Ongoing education – Earning a fitness certification is the first step, but Davila says professionals should always keep learning to better serve their clients.

Instructors should learn how to tailor modifications for a wide range of abilities, body shapes and sizes. Davila says fitness professionals should be prepared for any body that comes into their space, adding he underwent extra training to modify his classes for pregnant clients.

BK Yoga Club’s co-founders say they continually call on their network of DEI experts and specialists to support them in areas where they are still learning and growing.

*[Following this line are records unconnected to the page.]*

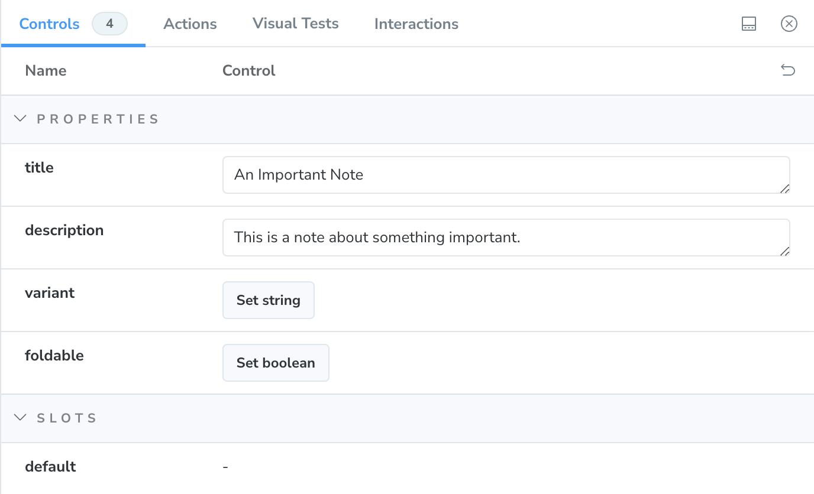Click the SLOTS section header text
This screenshot has width=814, height=494.
[x=67, y=418]
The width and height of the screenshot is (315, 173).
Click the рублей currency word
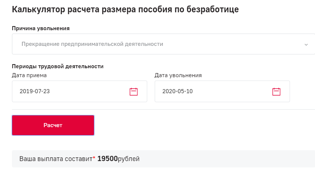(x=129, y=159)
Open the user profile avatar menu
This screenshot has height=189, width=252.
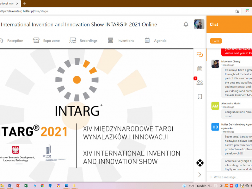click(x=199, y=24)
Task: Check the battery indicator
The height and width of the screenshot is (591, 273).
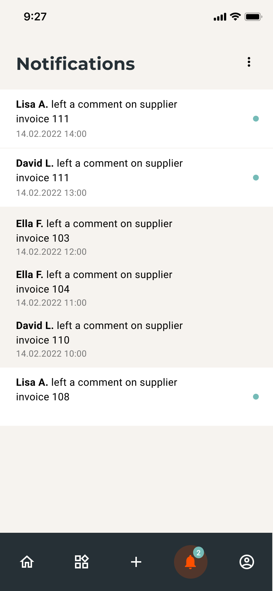Action: tap(253, 16)
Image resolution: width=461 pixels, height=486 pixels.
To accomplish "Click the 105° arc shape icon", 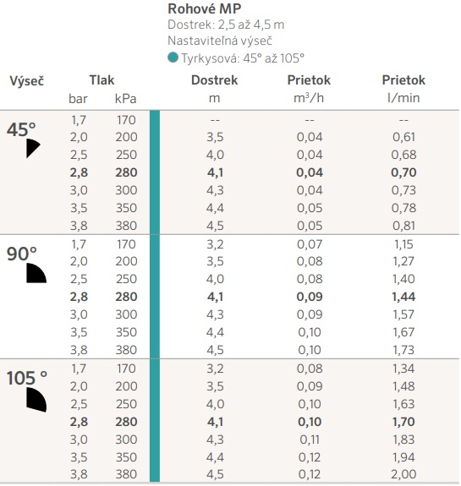I will pyautogui.click(x=36, y=400).

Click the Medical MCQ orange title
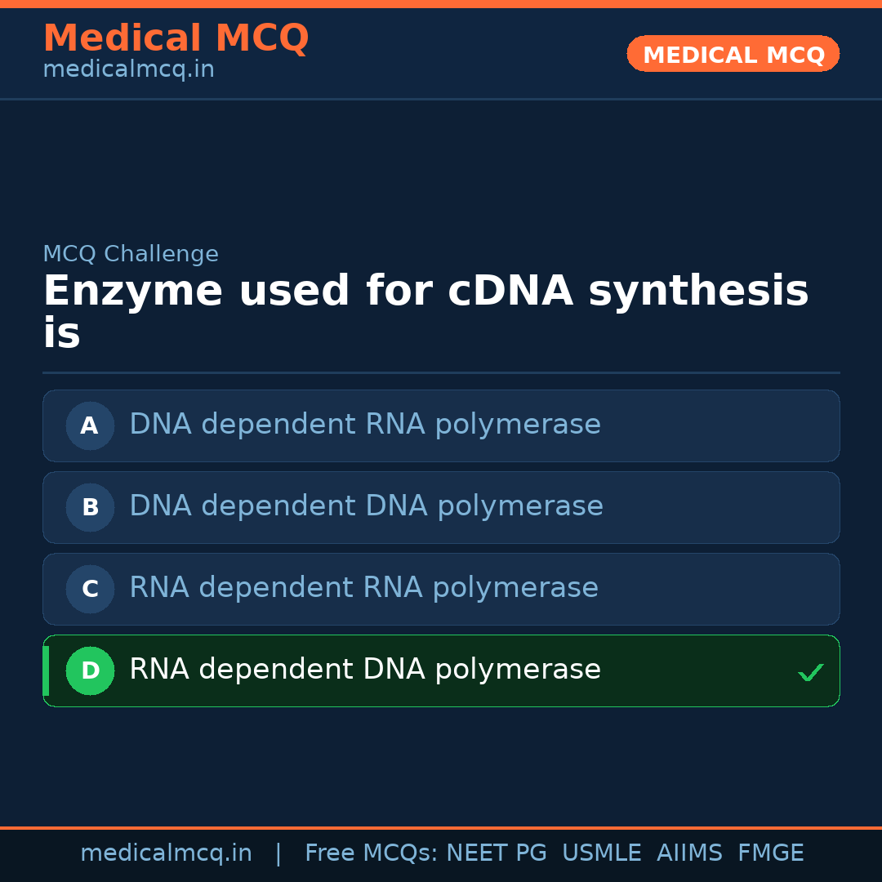click(176, 38)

“I’ve been in this space for quite a long time, and I’m still learning new things,” concurs Davila.

Hiring – As a diversity executive, Davila acknowledges sometimes it can be challenging to find a mix of candidates due to cultural norms about fitness as an occupation. But ultimately, he says, it comes down to leadership’s commitment to the cause. Mirroring their client base, BK Yoga Club’s teaching staff includes queer and gender-nonconforming instructors and is majority Black and brown women – conscious decisions on the part of the founders.

Marketing – Davila says if a marketing plan highlights only a certain sliver of the population, anyone who isn’t a part of that group won’t feel wanted in that space. “If your message is inclusivity, if your message is body diversity, then all of that has to be representative in your advertising,” he adds.

Merchandise – Businesses that sell apparel should also be mindful of the sizes available. Davila’s research has found sizing exclusivity or inclusivity has a “significant” impact on clients’ image of that space and whether they stay. As Davila’s focus groups told him, “if you’re not showing me that you’re different, if you’re not showing me that you want me here, I’m not going to spend my money here.”

Language – Language also matters, from how instructors address their students to the music played in class. Since fitness spaces have historically used gendered language, Davila says it takes some work to unlearn and practice using the right alternatives. BK Yoga Club’s founders say they consciously use empowering, gender-neutral language in class and don’t teach chanting out of respect for yoga’s roots in a culture different from their own.

Accessibility – The rise of online classes in the pandemic has opened a new world of opportunities for gyms and studios as well as customers. Through their digital platforms, BK Yoga Club’s reach has expanded across the country and parts of Europe, South America, and the Pacific islands. Virtual options can be more convenient for clients who don’t feel comfortable attending in-person, need more flexibility in their schedule, or live too far away. Online options may also be offered at lower price points than in-studio classes, where the cost can be a deterrent for many.

“I think the fitness industry is actually in an ideal position right now to be more inclusive because you have a lot more digital platforms,” Davila says. “If spaces are smart then online classes are going to remain after the pandemic, whenever that is.”